» **Data on element and text positions**
[Begin]
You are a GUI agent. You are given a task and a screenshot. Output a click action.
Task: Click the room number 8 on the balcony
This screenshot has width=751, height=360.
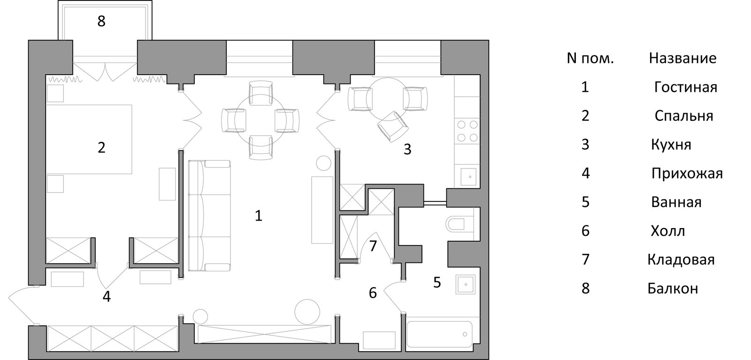click(x=101, y=21)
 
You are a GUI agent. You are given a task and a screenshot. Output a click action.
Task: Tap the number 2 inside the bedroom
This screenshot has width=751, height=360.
click(x=101, y=147)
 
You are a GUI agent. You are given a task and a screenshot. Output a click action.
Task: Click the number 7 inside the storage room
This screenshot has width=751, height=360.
click(x=373, y=245)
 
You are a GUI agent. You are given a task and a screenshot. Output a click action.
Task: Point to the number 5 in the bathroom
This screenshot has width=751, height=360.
click(x=437, y=282)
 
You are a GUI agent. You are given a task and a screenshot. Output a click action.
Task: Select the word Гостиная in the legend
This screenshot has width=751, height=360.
click(x=686, y=87)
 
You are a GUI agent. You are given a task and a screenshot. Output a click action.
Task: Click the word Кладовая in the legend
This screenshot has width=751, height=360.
click(x=681, y=260)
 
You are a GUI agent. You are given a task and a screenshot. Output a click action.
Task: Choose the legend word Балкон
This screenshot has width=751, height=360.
click(x=673, y=288)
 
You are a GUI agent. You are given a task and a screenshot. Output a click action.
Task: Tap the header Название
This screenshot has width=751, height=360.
click(x=682, y=58)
[End]
Put every line of the data above into a numbered list, leaving out blank lines and the picture.

1. You are a GUI agent. You are given a task and a screenshot. Output a click action.
2. Task: Click the room number 8 on the balcony
3. This screenshot has width=751, height=360.
4. click(x=101, y=21)
5. You are a GUI agent. You are given a task and a screenshot. Output a click action.
6. Task: Tap the number 2 inside the bedroom
7. This screenshot has width=751, height=360.
8. click(x=101, y=147)
9. You are a GUI agent. You are given a task and a screenshot. Output a click action.
10. Task: Click the number 7 inside the storage room
11. This screenshot has width=751, height=360.
12. click(x=373, y=245)
13. You are a GUI agent. You are given a task and a screenshot. Output a click action.
14. Task: Point to the number 5 in the bathroom
15. This screenshot has width=751, height=360.
16. click(x=437, y=282)
17. You are a GUI agent. You are given a task and a screenshot. Output a click action.
18. Task: Select the word Гостиная in the legend
19. This screenshot has width=751, height=360.
20. click(x=686, y=87)
21. You are a GUI agent. You are given a task and a screenshot. Output a click action.
22. Task: Click the word Кладовая in the legend
23. This screenshot has width=751, height=360.
24. click(x=681, y=260)
25. You are a GUI agent. You are given a task and a screenshot. Output a click action.
26. Task: Choose the legend word Балкон
27. This screenshot has width=751, height=360.
28. click(x=673, y=288)
29. You are a GUI agent. You are given a task and a screenshot. Output a click action.
30. Task: Tap the header Название
31. This screenshot has width=751, height=360.
32. click(x=682, y=58)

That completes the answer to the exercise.